Take stock of what you're feeling. Label as many distinct emotions as you can, throughout the day. Regulation starts with knowing how you feel.
Stick to a routine. Studies show that in times of uncertainty, creating predictability in your schedule can be very calming.
Watch what you eat. “Comfort food” like a hot cup of soup, roasted vegetables or a slice of freshly made bread can be truly comforting, but eating foods high in sugar or simple carbs can lead to a physical crash that becomes an emotional crash.
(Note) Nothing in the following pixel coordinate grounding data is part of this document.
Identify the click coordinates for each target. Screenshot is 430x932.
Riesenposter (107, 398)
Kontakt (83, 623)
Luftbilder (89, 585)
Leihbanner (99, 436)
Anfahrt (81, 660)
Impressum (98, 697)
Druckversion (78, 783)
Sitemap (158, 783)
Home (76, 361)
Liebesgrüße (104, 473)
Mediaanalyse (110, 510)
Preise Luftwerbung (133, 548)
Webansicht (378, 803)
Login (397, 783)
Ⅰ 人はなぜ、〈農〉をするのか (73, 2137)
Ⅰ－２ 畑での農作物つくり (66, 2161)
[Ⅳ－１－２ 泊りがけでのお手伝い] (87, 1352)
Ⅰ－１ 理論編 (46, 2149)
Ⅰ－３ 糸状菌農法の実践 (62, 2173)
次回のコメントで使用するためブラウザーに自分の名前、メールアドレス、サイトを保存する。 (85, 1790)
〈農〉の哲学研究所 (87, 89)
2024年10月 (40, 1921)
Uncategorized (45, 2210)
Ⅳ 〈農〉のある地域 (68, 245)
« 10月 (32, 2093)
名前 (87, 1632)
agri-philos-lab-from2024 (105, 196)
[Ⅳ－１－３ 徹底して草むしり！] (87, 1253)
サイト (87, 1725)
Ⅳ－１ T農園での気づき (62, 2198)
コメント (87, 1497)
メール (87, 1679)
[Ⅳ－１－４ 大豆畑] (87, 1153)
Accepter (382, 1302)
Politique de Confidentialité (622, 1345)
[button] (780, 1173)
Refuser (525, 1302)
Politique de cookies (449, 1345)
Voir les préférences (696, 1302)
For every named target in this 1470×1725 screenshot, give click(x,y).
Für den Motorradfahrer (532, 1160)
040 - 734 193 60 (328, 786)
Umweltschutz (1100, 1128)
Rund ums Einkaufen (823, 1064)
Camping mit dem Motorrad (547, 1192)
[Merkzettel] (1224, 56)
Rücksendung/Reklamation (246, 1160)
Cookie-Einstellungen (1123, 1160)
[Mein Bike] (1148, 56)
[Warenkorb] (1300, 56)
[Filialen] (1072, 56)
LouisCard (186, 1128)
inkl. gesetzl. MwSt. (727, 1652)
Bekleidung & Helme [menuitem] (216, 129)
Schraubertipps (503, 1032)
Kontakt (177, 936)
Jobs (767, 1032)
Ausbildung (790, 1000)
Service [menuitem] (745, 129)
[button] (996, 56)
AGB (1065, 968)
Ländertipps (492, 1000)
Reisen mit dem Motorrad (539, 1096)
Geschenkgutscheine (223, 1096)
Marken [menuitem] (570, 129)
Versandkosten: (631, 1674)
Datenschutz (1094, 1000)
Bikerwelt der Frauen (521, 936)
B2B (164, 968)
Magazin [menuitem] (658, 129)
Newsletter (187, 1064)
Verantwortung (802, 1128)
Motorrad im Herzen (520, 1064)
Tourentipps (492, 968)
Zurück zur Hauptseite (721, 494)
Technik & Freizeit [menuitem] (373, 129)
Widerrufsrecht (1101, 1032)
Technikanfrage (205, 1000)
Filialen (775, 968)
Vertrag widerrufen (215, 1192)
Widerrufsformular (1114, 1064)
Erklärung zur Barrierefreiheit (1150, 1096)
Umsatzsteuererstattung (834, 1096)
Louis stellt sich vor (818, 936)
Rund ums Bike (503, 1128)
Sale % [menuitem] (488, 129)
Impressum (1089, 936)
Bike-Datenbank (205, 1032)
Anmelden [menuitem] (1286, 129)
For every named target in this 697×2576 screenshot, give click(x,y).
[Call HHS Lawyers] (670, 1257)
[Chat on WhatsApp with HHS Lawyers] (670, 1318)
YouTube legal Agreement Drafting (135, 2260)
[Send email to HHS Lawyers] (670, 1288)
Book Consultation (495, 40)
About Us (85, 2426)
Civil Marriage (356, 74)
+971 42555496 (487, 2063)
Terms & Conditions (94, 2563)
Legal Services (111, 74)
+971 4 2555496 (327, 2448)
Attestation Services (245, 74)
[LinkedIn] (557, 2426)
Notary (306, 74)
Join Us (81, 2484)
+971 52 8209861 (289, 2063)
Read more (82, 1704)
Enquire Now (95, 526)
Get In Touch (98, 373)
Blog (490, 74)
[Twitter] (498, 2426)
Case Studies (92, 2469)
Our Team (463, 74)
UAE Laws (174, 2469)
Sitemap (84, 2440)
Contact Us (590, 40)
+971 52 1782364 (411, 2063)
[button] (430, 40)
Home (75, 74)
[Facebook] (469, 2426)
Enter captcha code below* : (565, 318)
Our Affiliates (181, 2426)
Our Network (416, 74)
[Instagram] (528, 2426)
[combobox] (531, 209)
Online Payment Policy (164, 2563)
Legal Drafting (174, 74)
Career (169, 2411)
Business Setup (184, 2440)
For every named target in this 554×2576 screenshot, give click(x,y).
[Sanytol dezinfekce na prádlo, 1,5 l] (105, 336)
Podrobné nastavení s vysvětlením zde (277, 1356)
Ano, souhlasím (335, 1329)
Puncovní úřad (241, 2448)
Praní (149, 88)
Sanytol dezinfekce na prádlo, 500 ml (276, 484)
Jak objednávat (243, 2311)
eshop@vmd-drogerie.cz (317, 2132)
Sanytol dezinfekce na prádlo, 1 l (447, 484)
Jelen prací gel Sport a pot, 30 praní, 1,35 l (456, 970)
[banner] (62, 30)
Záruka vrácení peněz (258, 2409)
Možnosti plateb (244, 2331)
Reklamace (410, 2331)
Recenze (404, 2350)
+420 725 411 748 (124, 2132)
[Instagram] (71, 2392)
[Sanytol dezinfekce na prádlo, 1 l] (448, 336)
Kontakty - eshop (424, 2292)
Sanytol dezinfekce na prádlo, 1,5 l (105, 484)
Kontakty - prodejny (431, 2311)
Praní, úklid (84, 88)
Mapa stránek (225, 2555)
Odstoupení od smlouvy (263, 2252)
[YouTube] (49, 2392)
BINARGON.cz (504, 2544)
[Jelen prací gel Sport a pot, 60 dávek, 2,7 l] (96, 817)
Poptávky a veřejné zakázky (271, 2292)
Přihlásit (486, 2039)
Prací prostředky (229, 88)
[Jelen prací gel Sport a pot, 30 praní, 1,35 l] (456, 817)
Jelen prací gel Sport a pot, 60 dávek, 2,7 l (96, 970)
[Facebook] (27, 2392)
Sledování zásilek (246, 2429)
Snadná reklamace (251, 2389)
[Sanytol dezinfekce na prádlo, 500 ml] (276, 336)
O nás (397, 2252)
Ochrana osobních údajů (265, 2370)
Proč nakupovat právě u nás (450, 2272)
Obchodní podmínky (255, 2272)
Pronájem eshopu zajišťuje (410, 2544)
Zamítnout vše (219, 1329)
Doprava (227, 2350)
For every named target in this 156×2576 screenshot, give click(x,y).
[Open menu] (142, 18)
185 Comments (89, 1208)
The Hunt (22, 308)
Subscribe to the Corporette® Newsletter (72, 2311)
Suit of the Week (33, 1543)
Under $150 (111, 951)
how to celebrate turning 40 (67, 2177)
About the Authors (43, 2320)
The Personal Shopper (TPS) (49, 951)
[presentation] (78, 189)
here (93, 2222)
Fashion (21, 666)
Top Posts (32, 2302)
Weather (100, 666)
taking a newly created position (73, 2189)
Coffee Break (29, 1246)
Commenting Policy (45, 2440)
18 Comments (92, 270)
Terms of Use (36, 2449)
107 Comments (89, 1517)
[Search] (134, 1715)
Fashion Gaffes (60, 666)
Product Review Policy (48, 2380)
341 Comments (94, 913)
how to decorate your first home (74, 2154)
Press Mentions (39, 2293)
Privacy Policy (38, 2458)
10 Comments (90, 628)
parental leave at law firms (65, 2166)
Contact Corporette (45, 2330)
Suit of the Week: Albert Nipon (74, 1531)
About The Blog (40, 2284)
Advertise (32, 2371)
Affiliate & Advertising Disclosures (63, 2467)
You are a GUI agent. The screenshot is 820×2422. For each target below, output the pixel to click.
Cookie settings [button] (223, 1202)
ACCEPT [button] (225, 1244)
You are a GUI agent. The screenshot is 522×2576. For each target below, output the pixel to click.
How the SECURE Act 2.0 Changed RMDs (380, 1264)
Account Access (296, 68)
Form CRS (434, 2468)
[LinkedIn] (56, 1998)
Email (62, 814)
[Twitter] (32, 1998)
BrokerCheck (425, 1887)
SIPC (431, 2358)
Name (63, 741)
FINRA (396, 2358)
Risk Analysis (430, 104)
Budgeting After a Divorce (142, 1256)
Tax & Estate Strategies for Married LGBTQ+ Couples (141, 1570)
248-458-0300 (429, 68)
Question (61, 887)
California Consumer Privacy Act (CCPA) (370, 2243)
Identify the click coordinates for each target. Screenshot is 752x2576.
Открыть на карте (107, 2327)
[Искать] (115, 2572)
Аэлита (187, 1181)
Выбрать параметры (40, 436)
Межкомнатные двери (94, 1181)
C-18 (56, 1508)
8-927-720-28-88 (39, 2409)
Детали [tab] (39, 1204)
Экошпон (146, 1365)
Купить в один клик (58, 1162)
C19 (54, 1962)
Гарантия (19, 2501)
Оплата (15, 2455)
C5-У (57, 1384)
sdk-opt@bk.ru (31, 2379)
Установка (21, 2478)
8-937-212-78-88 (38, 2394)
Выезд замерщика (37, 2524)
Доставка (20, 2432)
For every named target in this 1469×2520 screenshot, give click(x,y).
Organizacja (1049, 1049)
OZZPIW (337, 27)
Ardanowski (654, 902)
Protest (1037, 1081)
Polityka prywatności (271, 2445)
Limit alcohol consumption. Alcohol has been shown to increase feelings of anxiety and other red quadrant emotions (i.e., unpleasant, high energy emotions). If you are prone to those feelings, reduce or consider abstaining when emotions run high.
Go on a digital diet. If binging on news headlines and social media feeds is leading to unwanted emotions, you may want to limit your intake for hours or even days.
Connect with a friend. Emotion regulation is often a team sport. Reach out to a friend or family member for support.
Remember that all emotions are temporary. By definition, an emotion is a short-term response to a stimuli. We have hundreds of these responses throughout the day, so know that "this too shall pass."
Do something kind. Studies show that when we focus on the needs of others, we often boost our own mood.
Spend time outside. Whether it’s a walk around the block or a 5 mile hike, being in nature "down regulates" your nervous system. Of course, it doesn’t have to be 70 degrees outside to reap the benefits. So bundle up if needed and get outside!
Finding emotional balance in a week of national uncertainty takes attention and a little discipline. Hopefully, these tips help you navigate the next 72 hours with some calm.